Lay out the data below as a numbered list, leaving out blank lines, starting with the line that contains "The height and width of the screenshot is (539, 862)." and going on through the line that contains "pyautogui.click(x=164, y=597)".
--- BEGIN Supplied entries ---
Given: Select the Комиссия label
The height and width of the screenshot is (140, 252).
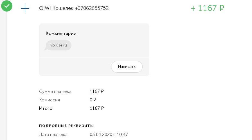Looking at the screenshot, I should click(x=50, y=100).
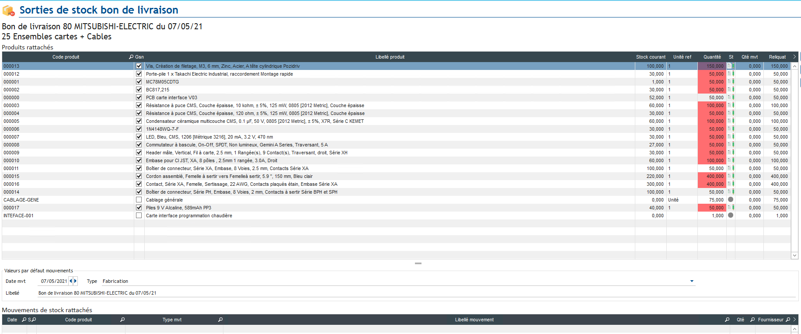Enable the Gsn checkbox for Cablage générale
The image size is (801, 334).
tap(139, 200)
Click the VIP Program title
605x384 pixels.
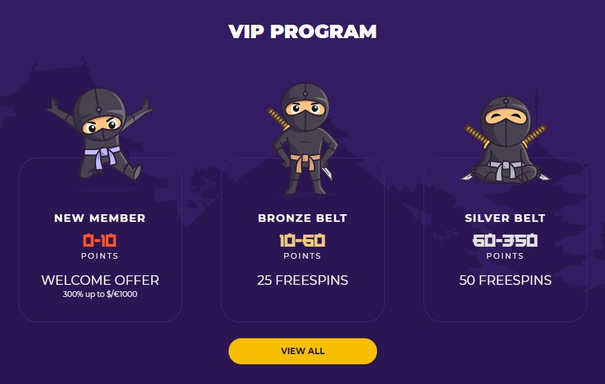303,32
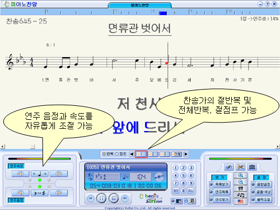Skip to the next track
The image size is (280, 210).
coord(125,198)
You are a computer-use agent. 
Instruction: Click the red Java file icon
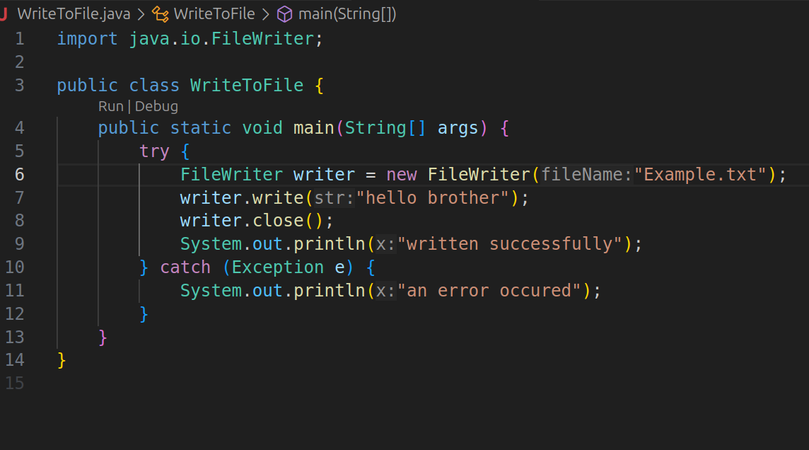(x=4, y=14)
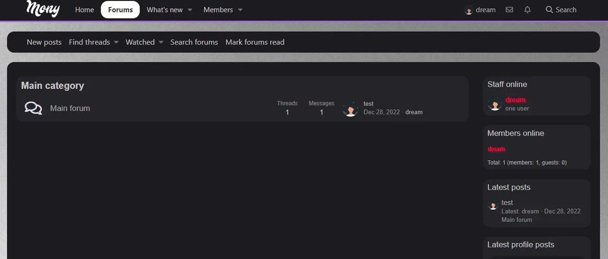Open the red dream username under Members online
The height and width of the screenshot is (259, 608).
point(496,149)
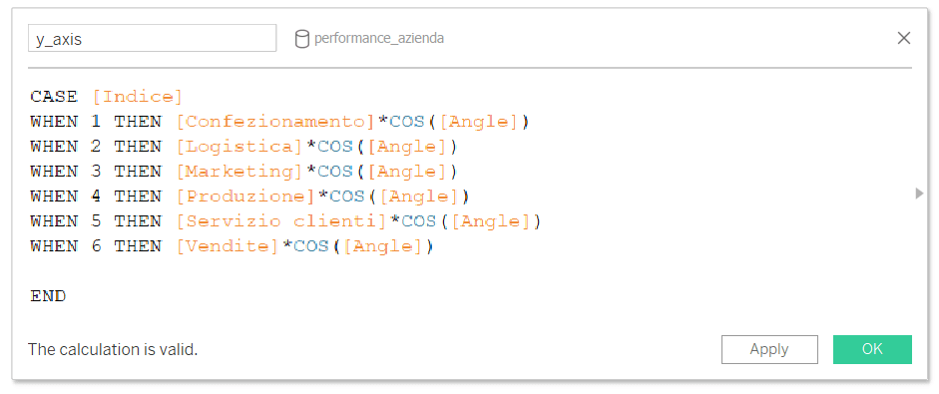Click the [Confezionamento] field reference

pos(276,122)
--- END Supplied entries ---
--- BEGIN Supplied entries ---
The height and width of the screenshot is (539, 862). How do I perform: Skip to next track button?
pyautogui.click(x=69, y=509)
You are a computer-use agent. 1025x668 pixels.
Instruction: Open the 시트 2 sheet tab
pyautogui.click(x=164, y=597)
--- END Supplied entries ---
▶ [Reply to the task]
1. The height and width of the screenshot is (539, 862). How do I perform: Skip to next track button?
2. pyautogui.click(x=69, y=509)
3. You are a computer-use agent. 1025x668 pixels.
4. Instruction: Open the 시트 2 sheet tab
5. pyautogui.click(x=164, y=597)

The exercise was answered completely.